Today the Letterheads society is larger than ever, and draws a surprisingly youthful crowd that is eager to learn from the veteran "brothers and sisters of the brush" that devote their time to teaching a new crop of students that they hope to pass the torch to if they are worthy and commit themselves to the craft of their choosing. Other groups with somewhat similar interests like the Pinheads (a society of pin-striping artists) and the Walldogs (a group of artists that paint murals, large pictorial artwork, and humongous signs) have now all been brought into the fold at this one meet.

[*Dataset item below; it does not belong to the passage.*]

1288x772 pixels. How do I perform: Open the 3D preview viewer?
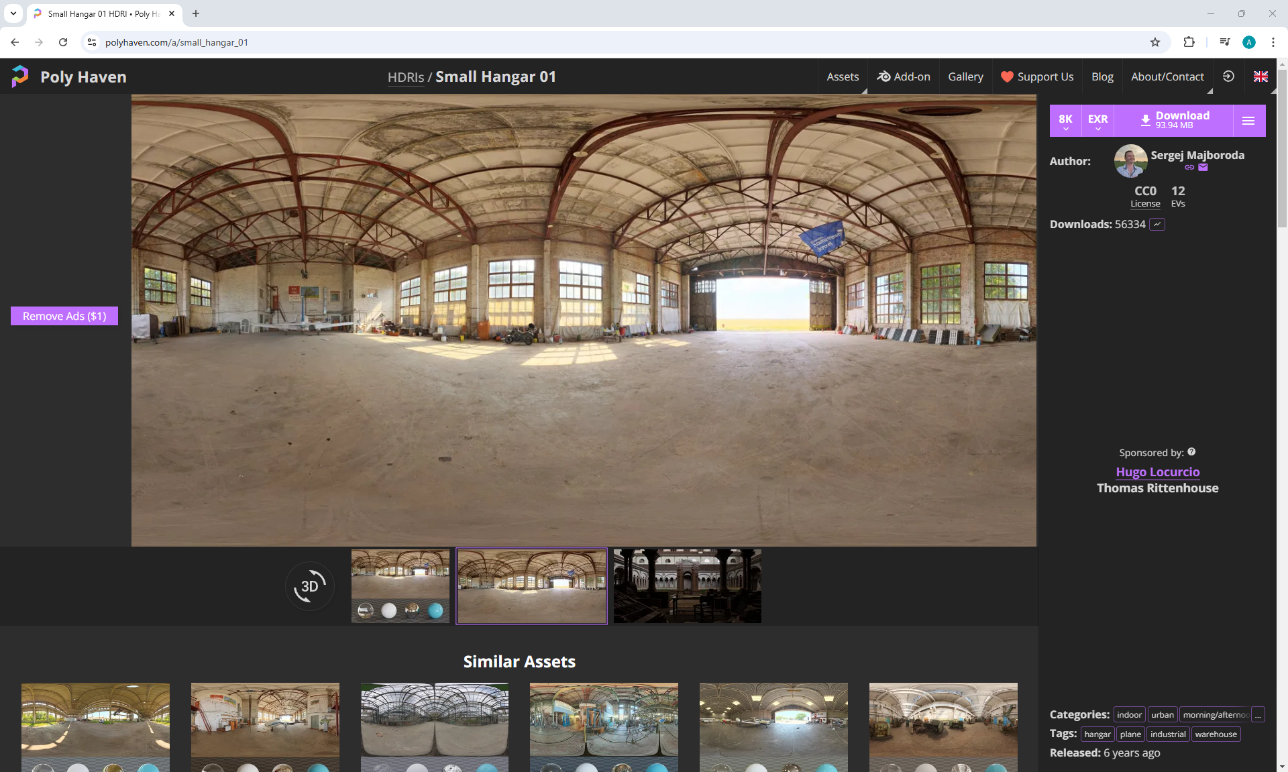[x=309, y=586]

This year the American Sign Museum in Cincinnati, Ohio hosted the 40th anniversary meet which boasted upwards of 20 workshops from more nearly 30 of the worlds highest authorities in the sign, lettering, mural, and pin-striping communities. The event also featured many improvisational demonstrations, historical videos, and discussions - some of which were led by two of the original Letterheads, Noel Weber from Boise, Idaho and Mark Oatis from Las Vegas, Nevada.  I even brought a suitcase full of books that I thought others would be interested in seeing and I quickly had a crowd around the table of people hoping to flip through the antique pages of my mini mobile reference library. It was an excellent experience seeing so many people gather together for a common interest, especially when they were there to improve, to learn, and to share information, tips, and tricks of the trade.

For those that have never visited, the American Sign Museum (helmed by the great former Sign of the Times editor Tod Swormstedt) is a truly spectacular place filled to the brim with dazzling neon displays, magnificent hand painted treasures, grandiose gilded glass pieces and mirrors, enough reference material to start their own library, and so much more. Have a look at all that I managed to capture during my 4 day stay at the event when I wasn't busy talking shop with my heroes and hanging out with some of the best and most genuine people I've ever had the pleasure of meeting.

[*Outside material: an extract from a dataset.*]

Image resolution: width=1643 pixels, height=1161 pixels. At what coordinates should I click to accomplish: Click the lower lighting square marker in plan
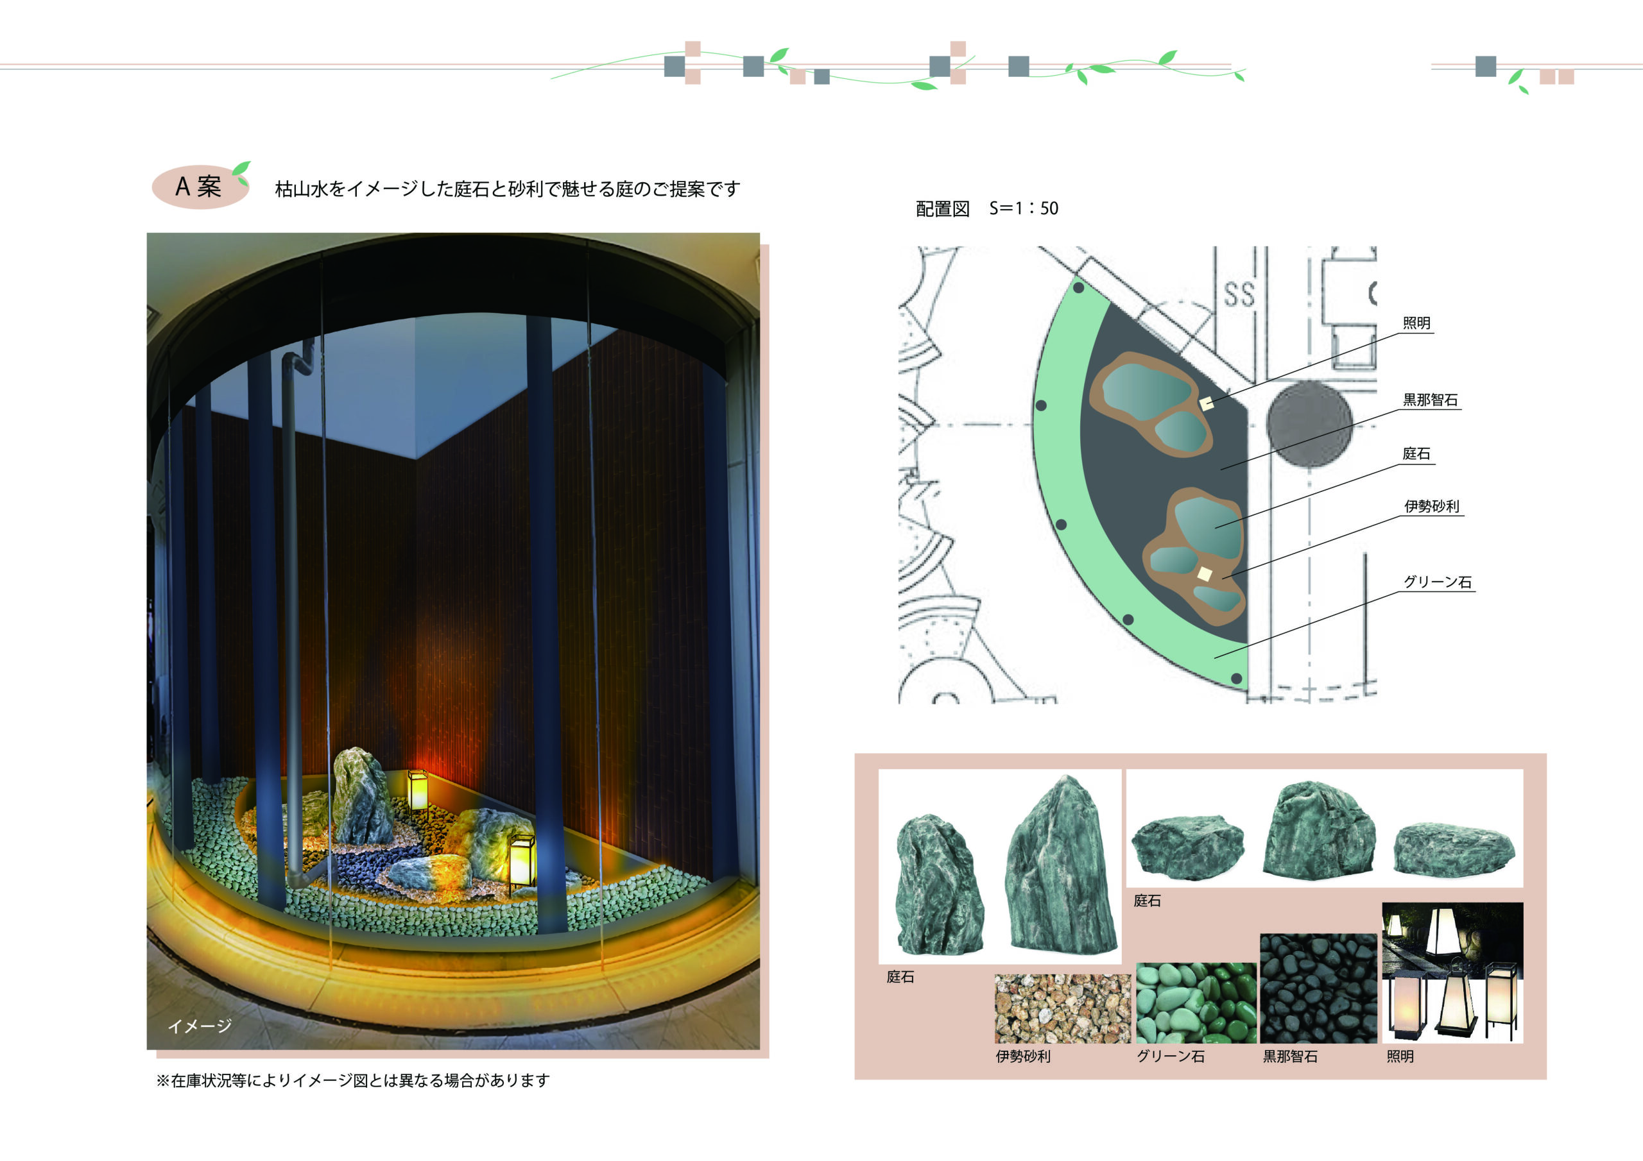1204,574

I tried to capture a little video walk-through of just a small portion of museum's neon collection - it's not the greatest quality flick, but I figured some people may want to see some of the signs "in action". 

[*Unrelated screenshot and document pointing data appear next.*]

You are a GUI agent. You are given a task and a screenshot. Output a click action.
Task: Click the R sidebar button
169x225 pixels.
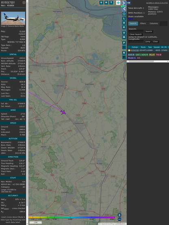point(124,53)
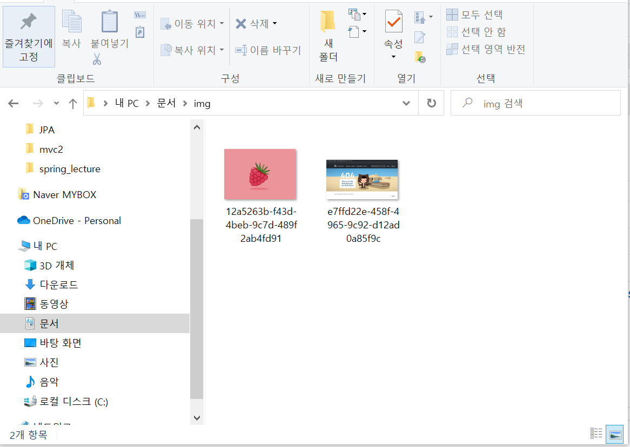
Task: Open OneDrive - Personal in sidebar
Action: click(76, 220)
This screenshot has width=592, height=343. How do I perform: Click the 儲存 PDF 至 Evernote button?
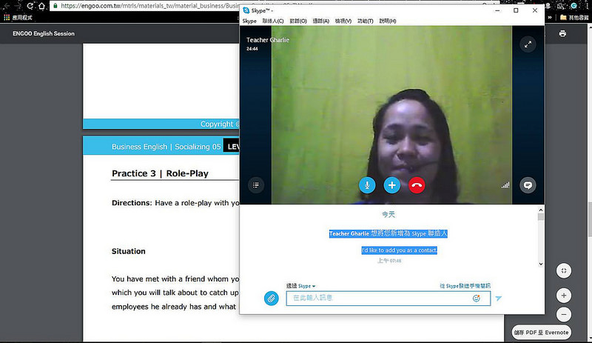coord(542,333)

Unfortunately I didn't quite get to stick around until the 6 murals outside of the museum were completed, but it was amazing to watch the process and scale at which these artists were working. Each mural on this wall represents a local business (whether past or present), while the 2 that were done on the opposite wall behind me in this photos were of the Letterheads 40th anniversary logo, and a faux-ghost sign for Sign of the Times (which was one of my favorite although I don't have a photo of it!).

From L to R: David Smith & I, Jeff Lang, myself, & Gary Godby, Travis Hess & I.The city of Cincinnati is no slouch either when it comes to impressive buildings, signage, stone engravings, and murals. Have a look at a few of these shots I grabbed while walking the streets of the city in-between workshops.

I hope you enjoyed reading about the meet and getting a view through the looking glass at my experience. Again, I strongly recommended everyone visit the American Sign Museum in person. Pictures, though nice I as I try to make them, do not do this place justice. Thanks for reading and be on the lookout for more posts in the future!